Another key finding of this study is the age at diagnosis of affected individuals (18 [12-33.6] months), showing a significant decrease in the age of diagnosis in the youngest individuals compared to the oldest. These data confirm the improvement in age of diagnosis of Dravet syndrome over the last years [14, 43, 44]. This can be due to different factors, related to the monogenic character of this epilepsy due to SCN1A pathogenic mutation, to a large effort of dissemination due to development of specific orphan drug and a large empowerment of the PAGS. Importantly, this earlier diagnosis age might question a younger age of inclusion in RCTs where the median age of inclusion in recent trials was between 7.6 and 9.3 years [22, 24, 25, 28, 29]. An earlier efficient therapy can be a clue for a better neurodevelopment provided its use in the sensitive time window [45].
Some limits must be highlighted.

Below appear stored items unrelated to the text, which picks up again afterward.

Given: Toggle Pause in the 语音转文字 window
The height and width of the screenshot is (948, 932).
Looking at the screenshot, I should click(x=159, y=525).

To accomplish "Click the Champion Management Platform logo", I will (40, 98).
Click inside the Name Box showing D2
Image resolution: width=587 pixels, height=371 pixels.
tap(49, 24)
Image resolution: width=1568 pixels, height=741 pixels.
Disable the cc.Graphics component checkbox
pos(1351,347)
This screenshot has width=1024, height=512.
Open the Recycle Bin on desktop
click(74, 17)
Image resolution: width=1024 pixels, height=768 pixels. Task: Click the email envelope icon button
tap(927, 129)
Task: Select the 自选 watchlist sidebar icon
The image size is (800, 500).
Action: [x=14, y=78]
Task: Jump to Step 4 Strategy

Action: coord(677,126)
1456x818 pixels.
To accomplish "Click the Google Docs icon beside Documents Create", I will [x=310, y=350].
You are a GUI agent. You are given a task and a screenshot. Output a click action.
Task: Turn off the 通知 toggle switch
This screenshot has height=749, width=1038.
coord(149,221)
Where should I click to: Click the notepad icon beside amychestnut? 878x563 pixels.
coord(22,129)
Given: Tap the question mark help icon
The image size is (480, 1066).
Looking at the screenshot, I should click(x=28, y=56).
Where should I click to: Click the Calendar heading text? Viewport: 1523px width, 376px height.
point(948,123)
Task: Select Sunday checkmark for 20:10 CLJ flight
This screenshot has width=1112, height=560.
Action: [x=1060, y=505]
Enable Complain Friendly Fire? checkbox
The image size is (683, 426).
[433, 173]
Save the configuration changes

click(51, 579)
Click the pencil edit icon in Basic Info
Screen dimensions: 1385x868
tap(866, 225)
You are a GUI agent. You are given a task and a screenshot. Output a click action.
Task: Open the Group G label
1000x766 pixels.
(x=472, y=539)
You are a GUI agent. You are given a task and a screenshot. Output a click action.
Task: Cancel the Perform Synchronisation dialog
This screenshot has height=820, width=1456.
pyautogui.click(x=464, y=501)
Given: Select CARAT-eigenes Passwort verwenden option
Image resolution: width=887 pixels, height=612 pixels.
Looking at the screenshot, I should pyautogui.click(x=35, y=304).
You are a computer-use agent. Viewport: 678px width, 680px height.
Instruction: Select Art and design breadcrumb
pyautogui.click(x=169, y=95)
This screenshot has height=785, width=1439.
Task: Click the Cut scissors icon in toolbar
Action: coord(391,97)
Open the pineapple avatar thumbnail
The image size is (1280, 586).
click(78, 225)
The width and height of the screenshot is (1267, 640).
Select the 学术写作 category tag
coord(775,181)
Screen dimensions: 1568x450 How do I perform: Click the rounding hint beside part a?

This is a cross-sectional study to assess the impact of age on caregivers' expectations regarding what should treatment target. A longitudinal study will be probably more efficient to identify the evolution of caregivers’ perspectives. However, to date, there is no study with this design probably due to its complexity and the rarity of this pathology. The convenient sample of this study might have led to a selection bias. Indeed, the identification of affected individuals through national families’ associations might encourage the recruitment of families with specific profile and individuals with possibly more severe phenotypes. This survey is not accompanied by a qualitative study of the patients' opinions using for example Delphi methodology [46], as we previously reported in Dravet syndrome [18, 26]. However, the design of this study is complex, time consuming, requires the definition of experts and does not allow us to have as large a population as in this study [47].